Back to Surrealdb

Observability

doc/OBSERVABILITY.md

3.1.521.5 KB
Original Source

Observability

SurrealDB exposes a single, unified observability surface backed by OpenTelemetry. Every metric, audit record, and slow-query record is recorded once and routed to multiple exporters:

  • Prometheus text exposition at GET /metrics (pull, on-demand). The recommended path for scraping deployments running an existing Prometheus stack.
  • OpenTelemetry Protocol (OTLP) push when SURREAL_TELEMETRY_PROVIDER=otlp is configured. Subscribers receive metrics, logs (audit + slow-query), and traces over a single connection.

For the OTLP push pipeline configuration see TELEMETRY.md.

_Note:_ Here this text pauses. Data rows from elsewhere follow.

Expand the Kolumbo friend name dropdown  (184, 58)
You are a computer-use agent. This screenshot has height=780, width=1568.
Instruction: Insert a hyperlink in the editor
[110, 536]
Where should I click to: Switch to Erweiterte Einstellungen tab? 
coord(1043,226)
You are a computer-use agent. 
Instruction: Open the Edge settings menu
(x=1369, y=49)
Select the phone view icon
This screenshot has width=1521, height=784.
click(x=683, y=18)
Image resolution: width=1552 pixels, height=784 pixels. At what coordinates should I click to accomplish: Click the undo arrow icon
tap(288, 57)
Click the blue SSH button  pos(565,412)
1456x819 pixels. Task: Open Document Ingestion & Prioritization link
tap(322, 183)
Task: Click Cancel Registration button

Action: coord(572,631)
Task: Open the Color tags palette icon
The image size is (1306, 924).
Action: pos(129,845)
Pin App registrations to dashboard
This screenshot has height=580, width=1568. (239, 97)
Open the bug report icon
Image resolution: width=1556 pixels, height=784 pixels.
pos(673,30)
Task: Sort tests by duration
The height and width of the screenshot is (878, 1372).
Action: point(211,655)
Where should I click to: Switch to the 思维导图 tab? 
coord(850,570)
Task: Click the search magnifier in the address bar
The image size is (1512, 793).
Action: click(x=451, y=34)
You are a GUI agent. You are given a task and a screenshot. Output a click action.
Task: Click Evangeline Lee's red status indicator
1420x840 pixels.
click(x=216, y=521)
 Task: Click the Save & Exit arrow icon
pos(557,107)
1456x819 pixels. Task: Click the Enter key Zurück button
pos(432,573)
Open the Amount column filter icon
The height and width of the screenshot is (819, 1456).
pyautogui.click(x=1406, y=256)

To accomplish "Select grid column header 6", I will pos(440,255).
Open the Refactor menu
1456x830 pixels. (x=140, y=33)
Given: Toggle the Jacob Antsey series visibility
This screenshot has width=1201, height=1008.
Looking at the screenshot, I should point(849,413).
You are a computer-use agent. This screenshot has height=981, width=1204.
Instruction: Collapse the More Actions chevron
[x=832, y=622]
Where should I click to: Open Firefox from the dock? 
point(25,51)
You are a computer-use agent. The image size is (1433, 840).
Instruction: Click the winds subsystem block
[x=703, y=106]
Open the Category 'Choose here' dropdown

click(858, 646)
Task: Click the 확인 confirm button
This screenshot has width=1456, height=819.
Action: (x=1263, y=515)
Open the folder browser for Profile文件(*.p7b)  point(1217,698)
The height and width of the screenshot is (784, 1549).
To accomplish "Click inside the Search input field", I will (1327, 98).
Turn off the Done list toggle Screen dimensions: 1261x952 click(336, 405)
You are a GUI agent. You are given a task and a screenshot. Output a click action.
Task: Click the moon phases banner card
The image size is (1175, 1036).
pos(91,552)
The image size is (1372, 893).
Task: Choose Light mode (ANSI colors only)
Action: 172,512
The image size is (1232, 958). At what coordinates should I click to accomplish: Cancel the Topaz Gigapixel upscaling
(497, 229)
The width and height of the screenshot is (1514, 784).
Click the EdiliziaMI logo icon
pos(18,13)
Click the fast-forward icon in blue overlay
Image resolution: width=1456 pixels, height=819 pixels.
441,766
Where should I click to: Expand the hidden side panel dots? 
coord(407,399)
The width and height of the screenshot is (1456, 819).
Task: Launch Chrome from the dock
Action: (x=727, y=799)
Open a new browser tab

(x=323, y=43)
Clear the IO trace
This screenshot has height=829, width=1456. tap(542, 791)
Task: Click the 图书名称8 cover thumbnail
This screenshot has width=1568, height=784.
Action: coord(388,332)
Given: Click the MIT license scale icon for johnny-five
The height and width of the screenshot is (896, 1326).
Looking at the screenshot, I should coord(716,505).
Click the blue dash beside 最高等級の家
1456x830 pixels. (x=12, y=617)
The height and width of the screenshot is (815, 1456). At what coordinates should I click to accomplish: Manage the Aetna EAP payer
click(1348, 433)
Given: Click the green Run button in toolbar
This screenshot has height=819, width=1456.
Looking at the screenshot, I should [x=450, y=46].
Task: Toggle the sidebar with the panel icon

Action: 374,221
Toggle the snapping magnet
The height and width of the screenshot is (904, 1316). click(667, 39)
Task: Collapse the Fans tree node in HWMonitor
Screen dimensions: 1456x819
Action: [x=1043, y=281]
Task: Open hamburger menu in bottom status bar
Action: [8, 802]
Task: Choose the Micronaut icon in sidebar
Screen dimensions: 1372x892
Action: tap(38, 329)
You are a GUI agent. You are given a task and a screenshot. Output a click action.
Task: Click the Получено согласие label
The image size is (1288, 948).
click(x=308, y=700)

One labelled family per signal

Every metric is recorded once, in labelled form, by the unified MetricsObserver. A single surrealdb.statement counter carries statement_type, outcome, namespace, database, and user labels regardless of edition; operators run the same dashboard query in community and enterprise deployments. When a tenant ctx field is unresolved (anonymous request, pre-auth event, no namespace selected) the corresponding label collapses to a "-" sentinel so the metric still has a stable shape.

text
HTTP / WS / Executor → ExecutionObserver → FanOutObserver
                                            ├── MetricsObserver         (labelled `surrealdb.*`)
                                            ├── RollupsObserver         (`surrealdb.tenant.*`)
                                            ├── DsMetrics               (`surrealdb.ds.*`)
                                            ├── AuditObserver           (audit log + OTel logs)
                                            └── SlowQueryObserver       (slow-query log + OTel logs)
                                                       │
                                                       ▼
                                            SdkMeterProvider + SdkLoggerProvider
                                                       │
                                       ┌───────────────┼────────────────┐
                                       ▼               ▼                ▼
                          Prometheus text       OTLP metrics push   OTLP logs push
                          exporter (/metrics)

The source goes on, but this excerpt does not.